LUIZ GERALDO MAZZA
Cartorial, sim
Entre as amarras sociológicas que impedem um deslanche institucional mais republicano ao Paraná, e especialmente Curitiba, como centro de poder, está o peso da sociedade cartorial. Percebe-se isso nitidamente no fato de que no cumprimento das metas do CNJ em processos de improbidade e crimes contra a administração pública o nosso Tribunal de Justiça aparece em antepenúltimo lugar com 25% de atendimento à frente só da Bahia (11,44%) e Piauí (8,33%).

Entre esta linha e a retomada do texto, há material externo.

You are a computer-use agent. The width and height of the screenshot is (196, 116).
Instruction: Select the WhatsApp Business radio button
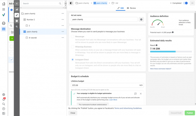[x=73, y=46]
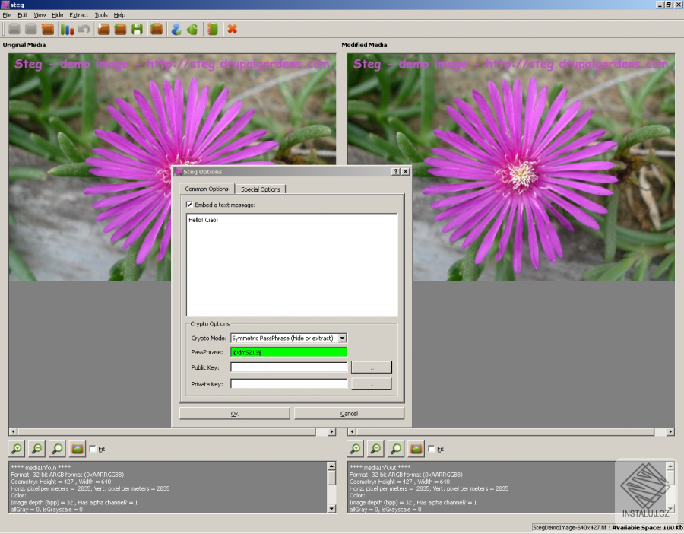Switch to the Special Options tab

coord(260,189)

Sempre tivemos um clichê, um arquétipo, a respeito do feudalismo do nordeste como se fôssemos um exemplo distanciado de sociedade aberta e não oligárquica, fato que todo dia é contestado como rotina. É claro que essa estatística e sua análise nada têm de seguras cientificamente, mas deixa a evidência de que tais condicionantes culturais são persistentes.

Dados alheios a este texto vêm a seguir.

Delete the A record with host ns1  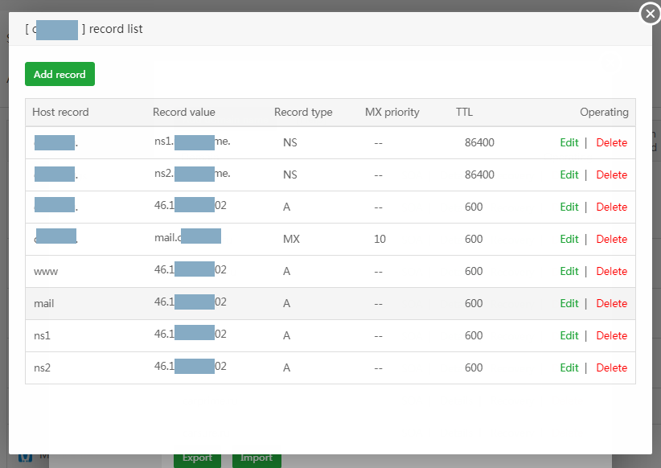[x=611, y=335]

Um dado político é forte demais para ser neglicenciado: de 1982 para cá tivemos quatro vezes a família Requião como postulante, os irmãos Dias várias vezes, Richa e Lerner duas vezes. Um revezamento familiar que aliás se reproduz na área mais desenvolvida do país, no sudeste, São Paulo com o revezamento de Serra, Alckmin; Minas com a raiz de Tancredo em Aécio, Pernambuco ainda sob a família de Miguel Arraes e do seu candidato presidencial, Eduardo Campos.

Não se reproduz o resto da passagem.